Either you can train for it reliably and simply, or else my family of dog amateurs should be hailed as far better than the professional trainers everyone keeps harping on about 😉

I’m not saying every dog can be trained not to maul a specific cat. I’m sure a lot - especially pit bulls - can’t. But these dogs all had a significant prey drive, and would chase-to-kill strange cats even if they looked exactly like ours.
 
@paverabek In my experience the big danger from properly introducing your well-trained, big, scary-looking, prey-driven dog to a cat isn’t that the dog’s training won’t be good enough - it’s that you’re also unwittingly training the cat to lose its fear of dogs.

I saw this happen in varying degrees with most of our cats. One “alley cat” female learned our dogs were friends, and played with them, but she never lost her fear of all other dogs. Most of our other cats did become complacent with dogs. Mercifully, most of them got chased by a strange dog and narrowly escaped, and never repeated the error. One was ripped apart by a strange dog, and I assume it may well have been because we had unwittingly taught him not to fear dogs.

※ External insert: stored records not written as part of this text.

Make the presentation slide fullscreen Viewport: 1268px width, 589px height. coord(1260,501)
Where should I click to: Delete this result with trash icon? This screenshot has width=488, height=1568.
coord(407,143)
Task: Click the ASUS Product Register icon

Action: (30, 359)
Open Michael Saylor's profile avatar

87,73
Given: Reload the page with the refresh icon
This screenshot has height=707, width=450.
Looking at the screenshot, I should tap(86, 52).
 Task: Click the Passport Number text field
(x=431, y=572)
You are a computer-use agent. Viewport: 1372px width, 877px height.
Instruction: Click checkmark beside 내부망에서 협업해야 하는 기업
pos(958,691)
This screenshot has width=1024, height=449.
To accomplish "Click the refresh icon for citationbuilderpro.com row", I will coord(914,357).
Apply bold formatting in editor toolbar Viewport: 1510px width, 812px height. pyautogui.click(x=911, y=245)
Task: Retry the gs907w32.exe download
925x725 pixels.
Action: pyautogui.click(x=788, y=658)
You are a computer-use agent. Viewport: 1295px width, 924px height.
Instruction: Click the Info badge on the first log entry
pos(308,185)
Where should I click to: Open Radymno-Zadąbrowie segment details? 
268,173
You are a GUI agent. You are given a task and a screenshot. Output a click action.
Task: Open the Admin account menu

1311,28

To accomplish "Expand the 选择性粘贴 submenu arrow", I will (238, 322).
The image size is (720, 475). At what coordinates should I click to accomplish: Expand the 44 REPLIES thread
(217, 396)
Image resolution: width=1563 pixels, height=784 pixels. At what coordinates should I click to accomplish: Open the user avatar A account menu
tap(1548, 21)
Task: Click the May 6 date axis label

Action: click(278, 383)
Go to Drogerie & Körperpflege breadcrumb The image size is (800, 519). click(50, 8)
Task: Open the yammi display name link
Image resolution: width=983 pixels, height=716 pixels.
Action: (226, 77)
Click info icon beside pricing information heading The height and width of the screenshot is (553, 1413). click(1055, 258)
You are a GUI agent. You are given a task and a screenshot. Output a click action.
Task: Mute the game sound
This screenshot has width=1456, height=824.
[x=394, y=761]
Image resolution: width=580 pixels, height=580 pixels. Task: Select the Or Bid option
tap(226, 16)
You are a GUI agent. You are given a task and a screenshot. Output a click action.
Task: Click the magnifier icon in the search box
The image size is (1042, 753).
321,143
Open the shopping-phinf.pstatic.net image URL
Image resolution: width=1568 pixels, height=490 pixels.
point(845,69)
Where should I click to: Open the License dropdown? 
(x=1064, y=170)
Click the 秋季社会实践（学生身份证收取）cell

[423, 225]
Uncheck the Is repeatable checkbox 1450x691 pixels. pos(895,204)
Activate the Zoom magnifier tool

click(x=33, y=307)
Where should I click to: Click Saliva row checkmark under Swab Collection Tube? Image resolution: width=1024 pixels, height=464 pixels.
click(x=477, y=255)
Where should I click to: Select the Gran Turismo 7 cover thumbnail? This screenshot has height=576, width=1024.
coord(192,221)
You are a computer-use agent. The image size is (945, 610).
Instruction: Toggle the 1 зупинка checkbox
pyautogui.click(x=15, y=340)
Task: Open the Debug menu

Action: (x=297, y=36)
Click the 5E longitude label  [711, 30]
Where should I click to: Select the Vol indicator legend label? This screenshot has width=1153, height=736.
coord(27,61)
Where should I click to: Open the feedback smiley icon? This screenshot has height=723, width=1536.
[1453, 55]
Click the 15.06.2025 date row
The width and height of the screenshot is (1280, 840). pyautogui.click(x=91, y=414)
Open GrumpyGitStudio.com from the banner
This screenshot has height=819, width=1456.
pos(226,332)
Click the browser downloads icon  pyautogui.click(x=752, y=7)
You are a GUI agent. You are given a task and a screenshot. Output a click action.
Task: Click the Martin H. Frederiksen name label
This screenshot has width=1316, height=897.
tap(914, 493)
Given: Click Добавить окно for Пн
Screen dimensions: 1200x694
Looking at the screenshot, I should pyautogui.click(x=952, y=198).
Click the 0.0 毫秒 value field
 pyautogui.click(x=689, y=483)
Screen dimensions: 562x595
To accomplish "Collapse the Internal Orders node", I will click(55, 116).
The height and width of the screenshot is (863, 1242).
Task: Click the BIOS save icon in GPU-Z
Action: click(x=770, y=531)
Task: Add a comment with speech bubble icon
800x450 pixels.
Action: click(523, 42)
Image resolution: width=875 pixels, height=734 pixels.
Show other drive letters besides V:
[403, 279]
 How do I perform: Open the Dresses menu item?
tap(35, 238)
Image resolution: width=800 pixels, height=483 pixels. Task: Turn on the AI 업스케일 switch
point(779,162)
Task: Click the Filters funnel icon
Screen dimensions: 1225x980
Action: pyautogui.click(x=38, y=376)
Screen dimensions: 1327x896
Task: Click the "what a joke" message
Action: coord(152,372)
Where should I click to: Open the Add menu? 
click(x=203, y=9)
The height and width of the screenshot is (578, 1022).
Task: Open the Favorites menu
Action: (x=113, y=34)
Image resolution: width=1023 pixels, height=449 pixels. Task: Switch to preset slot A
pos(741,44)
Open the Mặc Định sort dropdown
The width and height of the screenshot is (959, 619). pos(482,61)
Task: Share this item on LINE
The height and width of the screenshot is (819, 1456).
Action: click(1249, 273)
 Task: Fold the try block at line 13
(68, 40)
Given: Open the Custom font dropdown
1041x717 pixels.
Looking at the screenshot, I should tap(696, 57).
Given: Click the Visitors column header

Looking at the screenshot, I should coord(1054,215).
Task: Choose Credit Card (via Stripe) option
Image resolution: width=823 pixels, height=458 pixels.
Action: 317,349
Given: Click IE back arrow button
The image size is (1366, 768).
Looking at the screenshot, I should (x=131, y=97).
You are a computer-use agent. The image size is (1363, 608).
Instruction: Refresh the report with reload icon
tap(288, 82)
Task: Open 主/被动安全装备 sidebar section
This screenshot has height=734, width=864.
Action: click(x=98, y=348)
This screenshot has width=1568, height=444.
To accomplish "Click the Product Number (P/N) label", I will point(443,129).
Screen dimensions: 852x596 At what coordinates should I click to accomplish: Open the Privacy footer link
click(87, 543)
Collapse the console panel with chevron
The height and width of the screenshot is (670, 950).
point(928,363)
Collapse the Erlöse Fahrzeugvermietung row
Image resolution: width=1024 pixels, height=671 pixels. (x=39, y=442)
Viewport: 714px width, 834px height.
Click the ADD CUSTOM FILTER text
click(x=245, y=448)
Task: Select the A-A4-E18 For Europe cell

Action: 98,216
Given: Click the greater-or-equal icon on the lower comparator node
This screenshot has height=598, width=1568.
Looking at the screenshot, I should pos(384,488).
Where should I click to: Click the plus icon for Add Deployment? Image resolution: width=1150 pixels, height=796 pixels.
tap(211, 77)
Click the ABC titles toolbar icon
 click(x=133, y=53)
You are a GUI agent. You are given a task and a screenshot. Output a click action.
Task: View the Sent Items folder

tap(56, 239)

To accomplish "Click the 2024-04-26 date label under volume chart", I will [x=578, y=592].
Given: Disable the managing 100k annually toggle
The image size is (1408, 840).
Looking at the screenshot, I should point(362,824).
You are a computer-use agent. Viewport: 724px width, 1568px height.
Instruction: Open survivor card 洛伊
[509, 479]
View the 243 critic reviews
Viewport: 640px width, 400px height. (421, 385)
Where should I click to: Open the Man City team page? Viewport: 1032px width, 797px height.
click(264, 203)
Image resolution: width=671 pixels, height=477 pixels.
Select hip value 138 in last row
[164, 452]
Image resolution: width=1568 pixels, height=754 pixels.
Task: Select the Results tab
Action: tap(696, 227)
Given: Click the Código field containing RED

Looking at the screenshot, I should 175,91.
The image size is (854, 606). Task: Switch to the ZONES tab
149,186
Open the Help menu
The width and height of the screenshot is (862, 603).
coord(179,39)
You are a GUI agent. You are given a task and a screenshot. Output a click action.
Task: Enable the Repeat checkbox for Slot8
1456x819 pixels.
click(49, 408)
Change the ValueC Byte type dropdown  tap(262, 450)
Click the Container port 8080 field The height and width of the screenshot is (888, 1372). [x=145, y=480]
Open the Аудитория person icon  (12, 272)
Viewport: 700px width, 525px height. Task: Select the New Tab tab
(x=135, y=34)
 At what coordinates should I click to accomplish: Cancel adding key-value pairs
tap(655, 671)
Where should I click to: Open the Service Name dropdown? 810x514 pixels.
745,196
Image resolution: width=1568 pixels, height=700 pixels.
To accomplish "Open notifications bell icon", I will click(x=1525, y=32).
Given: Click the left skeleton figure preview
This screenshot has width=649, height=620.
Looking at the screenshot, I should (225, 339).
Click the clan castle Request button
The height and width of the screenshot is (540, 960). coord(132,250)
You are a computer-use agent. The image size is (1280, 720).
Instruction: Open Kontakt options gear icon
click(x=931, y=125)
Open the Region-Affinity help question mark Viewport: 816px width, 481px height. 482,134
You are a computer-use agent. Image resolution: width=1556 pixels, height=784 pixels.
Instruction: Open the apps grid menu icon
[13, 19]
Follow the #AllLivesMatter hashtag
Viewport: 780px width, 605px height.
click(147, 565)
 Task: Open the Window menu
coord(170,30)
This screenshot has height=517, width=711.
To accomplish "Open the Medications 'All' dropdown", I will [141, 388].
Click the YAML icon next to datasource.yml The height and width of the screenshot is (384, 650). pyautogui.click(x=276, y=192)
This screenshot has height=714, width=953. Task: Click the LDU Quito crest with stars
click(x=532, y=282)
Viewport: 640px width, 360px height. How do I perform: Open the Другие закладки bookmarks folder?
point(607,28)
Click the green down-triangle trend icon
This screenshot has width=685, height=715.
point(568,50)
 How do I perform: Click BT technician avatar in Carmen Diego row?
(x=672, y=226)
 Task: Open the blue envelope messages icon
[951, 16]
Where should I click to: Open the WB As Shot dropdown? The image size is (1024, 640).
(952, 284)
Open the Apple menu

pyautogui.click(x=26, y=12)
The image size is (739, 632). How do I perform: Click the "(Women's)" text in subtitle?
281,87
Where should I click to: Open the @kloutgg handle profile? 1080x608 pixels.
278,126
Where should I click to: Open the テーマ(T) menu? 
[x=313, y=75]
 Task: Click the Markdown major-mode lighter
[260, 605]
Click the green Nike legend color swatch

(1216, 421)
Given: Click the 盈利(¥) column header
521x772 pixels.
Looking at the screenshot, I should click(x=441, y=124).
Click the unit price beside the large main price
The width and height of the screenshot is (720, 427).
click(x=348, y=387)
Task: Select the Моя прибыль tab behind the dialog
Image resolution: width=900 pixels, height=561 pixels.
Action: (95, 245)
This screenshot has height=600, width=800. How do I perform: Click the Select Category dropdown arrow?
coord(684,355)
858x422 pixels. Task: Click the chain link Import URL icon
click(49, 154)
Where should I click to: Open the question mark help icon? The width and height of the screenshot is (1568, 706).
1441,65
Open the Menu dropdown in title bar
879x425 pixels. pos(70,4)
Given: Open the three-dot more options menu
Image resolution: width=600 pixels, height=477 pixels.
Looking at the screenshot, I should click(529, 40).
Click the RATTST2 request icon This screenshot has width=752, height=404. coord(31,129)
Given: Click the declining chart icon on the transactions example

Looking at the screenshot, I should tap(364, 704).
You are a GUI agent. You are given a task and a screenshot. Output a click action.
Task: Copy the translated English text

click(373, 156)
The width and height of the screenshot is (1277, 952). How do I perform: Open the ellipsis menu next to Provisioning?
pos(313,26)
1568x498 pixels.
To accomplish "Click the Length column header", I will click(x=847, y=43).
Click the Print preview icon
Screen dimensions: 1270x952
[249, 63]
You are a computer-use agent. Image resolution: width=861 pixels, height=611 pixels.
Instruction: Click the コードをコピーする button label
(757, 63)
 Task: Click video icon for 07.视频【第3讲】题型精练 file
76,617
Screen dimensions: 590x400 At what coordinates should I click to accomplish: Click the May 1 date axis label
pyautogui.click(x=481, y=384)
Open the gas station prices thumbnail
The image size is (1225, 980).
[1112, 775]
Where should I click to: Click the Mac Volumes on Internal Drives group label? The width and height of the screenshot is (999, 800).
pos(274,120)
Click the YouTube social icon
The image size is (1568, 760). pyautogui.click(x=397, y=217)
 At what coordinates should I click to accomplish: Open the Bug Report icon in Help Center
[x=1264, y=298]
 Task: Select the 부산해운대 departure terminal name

I’ve met few dog people who have successfully got prey-driven dogs to co-exist with other animals, and I think this side effect is not well known.
 
@diaanaa86 One mistake and your cat is dead. That's not a risk I would be willing to take. Your cat knows that dog is not safe and you know that dog is not safe around your cat, don't wait for something horrible to happen. This isn't a training issue.
 
@diaanaa86 That dog will kill your cat the second it gets a chance. Regardless of if you believe that breed genetics matter or "it's how you train them", your boyfriend is a bad dog owner and the prime example of someone who has a dog that ends up mauling animals or children. This situation will not improve, imo even likely with training, because his dog has a high prey drive and already has gone without any sort of training its entire life. Because of this, I doubt your boyfriend will put any work into training and it will fall onto you and that isn't your responsibility. Dog needs to go back where it came from. That's something I wouldn't budge on if I were you.